CVE-2025-30448: 
macOS vulnerability analysis and mitigation

CVE-2025-30448 is a security vulnerability discovered in Apple's iCloud Document Sharing functionality that was disclosed on May 12, 2025. The vulnerability affects multiple Apple operating systems including macOS Sonoma 14.7.6, iPadOS 17.7.7, iOS 18.5 and iPadOS 18.5, visionOS 2.5, macOS Ventura 13.7.6, and macOS Sequoia 15.4. The issue allows an attacker to turn on sharing of an iCloud folder without proper authentication (Apple Support, NVD).

The vulnerability stems from insufficient entitlement checks in the iCloud Document Sharing system.

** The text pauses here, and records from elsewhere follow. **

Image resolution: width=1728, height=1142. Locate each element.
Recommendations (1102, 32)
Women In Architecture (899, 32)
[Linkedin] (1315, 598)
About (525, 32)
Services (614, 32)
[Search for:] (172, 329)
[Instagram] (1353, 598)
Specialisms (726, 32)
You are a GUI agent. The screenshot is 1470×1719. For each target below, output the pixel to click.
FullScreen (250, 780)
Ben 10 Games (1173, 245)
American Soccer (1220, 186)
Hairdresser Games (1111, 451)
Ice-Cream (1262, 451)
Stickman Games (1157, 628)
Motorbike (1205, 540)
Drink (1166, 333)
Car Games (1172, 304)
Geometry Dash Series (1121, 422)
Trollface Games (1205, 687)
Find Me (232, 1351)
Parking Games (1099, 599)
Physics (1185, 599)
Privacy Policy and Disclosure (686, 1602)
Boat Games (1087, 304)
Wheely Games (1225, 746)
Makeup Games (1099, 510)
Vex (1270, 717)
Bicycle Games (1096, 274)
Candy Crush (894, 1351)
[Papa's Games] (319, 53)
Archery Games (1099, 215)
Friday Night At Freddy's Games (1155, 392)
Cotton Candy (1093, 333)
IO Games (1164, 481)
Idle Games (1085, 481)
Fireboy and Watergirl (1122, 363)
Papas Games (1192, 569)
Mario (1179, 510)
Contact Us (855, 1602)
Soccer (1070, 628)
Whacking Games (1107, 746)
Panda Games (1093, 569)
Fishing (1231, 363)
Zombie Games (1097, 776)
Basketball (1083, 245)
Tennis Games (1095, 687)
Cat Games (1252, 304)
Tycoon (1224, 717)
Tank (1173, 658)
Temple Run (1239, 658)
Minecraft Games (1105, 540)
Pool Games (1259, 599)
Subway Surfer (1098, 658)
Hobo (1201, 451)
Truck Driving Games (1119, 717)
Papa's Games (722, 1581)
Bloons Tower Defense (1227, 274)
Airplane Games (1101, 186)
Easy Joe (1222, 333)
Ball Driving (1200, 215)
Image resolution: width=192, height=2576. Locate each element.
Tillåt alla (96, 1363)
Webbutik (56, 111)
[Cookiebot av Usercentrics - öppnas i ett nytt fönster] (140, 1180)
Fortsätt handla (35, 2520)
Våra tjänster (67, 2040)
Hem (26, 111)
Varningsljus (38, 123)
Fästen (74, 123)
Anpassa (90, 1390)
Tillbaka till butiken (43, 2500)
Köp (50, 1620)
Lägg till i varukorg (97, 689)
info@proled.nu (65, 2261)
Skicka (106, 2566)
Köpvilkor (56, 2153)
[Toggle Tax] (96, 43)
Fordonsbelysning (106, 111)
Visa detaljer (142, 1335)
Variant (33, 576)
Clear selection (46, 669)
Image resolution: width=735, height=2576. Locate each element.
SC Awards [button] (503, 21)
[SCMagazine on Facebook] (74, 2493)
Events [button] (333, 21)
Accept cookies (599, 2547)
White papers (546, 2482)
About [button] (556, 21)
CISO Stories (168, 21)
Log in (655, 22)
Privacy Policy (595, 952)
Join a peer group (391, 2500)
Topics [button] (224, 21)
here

The issue was assigned a CVSS v3.1 Base Score of 9.1 (CRITICAL) with the vector string CVSS:3.1/AV:N/AC:L/PR:N/UI:N/S:U/C:H/I:N/A:H. The vulnerability is classified under CWE-862 (Missing Authorization) (NVD).

The vulnerability allows an unauthorized attacker to enable sharing of an iCloud folder without proper authentication, potentially exposing sensitive user data stored in iCloud folders (Apple Support, Apple Support).

Apple has addressed this vulnerability by implementing additional entitlement checks in the affected operating systems. The fix is available in macOS Sonoma 14.7.6, iPadOS 17.7.7, iOS 18.5 and iPadOS 18.5, visionOS 2.5, macOS Ventura 13.7.6, and macOS Sequoia 15.4. Users are advised to update their devices to these versions (Apple Support, Apple Support).